ESA/WEBB, NASA & CSA, J. LEE AND THE PHANGS-JWST
MADRID 13 maio (EUROPA PRESS) -
Liderada pela Universidade de Princeton, uma equipe internacional de cientistas mediu, com precisão sem precedentes, como a energia turbulenta se move em uma ampla gama de escalas.
Desde as ondas ondulantes do oceano até o voo turbulento de um avião, a turbulência está em toda parte. Ela é onipresente em nossa galáxia e no universo em geral, moldando o comportamento do plasma, das estrelas e dos campos magnéticos. No entanto, apesar de sua onipresença, a turbulência continua sendo um dos maiores problemas não resolvidos da física.
Ao simular a turbulência semelhante à galáctica em grande detalhe, os pesquisadores descobriram desvios significativos dos modelos que orientaram a teoria astrofísica durante décadas.
A equipe observou explicitamente que os campos magnéticos alteram a forma como a energia passa em cascata pelo espaço entre as estrelas em nossa galáxia - conhecido como meio interestelar - suprimindo movimentos de pequena escala e aumentando certas perturbações de ondas conhecidas como ondas Alfvén.
As descobertas podem transformar a compreensão científica da estrutura turbulenta da galáxia, o transporte de partículas de alta energia e até mesmo o nascimento turbulento de estrelas.
Na prática, a compreensão e a modelagem adequada da turbulência e da produção de partículas altamente energéticas podem esclarecer como navegar com segurança no espaço.
"A pesquisa tem implicações para a previsão e o monitoramento do clima espacial, para entender melhor o ambiente de plasma em torno dos satélites e futuras missões espaciais, bem como a aceleração de partículas altamente energéticas, que danificam tudo e podem colocar em risco os seres humanos no espaço", disse Bhattacharjee, coautor do novo artigo e professor de Ciências Astrofísicas em Princeton.
"Muitas dessas questões fundamentais sobre turbulência de plasma são objeto de missões lançadas pela NASA e têm implicações para a compreensão da origem dos campos magnéticos cósmicos.
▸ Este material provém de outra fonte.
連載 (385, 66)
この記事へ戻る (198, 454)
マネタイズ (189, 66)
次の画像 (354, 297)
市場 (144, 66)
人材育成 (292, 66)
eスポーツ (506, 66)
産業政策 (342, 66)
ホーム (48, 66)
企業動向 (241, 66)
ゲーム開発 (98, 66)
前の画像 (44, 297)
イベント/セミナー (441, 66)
Simulações como essas nos dariam insights sobre como interpretar medições de satélite e terrestres", disse Bhattacharjee.
FALTA UMA ESTRUTURA MATEMÁTICA COMPLETA
Ainda não existe uma estrutura matemática completa para prever como a energia se move de grandes para pequenas escalas: através dos oceanos, na atmosfera ou através do plasma e da poeira entre as estrelas. No espaço, o problema é ainda mais complexo do que na Terra por causa da magnetização, que exige enormes recursos computacionais para ser modelada. O trabalho da equipe contou com o equivalente a 140.000 computadores funcionando em paralelo.
"Para colocar essas simulações maciças em perspectiva: se tivéssemos começado uma em um único laptop quando os humanos domesticaram os animais, ela estaria terminando agora", disse Beattie. "Felizmente, usando os incríveis recursos do Centro de Supercomputação Leibniz, podemos distribuir a carga de trabalho entre milhares de computadores para acelerar os cálculos."
"Estamos um passo mais perto de descobrir a verdadeira natureza da turbulência astrofísica e espacial, desde o plasma caótico perto da Terra até os vastos movimentos em nossa galáxia e além", disse Beattie. "O sonho é descobrir características universais na turbulência do universo, e continuaremos a ampliar os limites da próxima geração de simulações para testar isso.
O novo trabalho foi publicado na revista Nature Astronomy.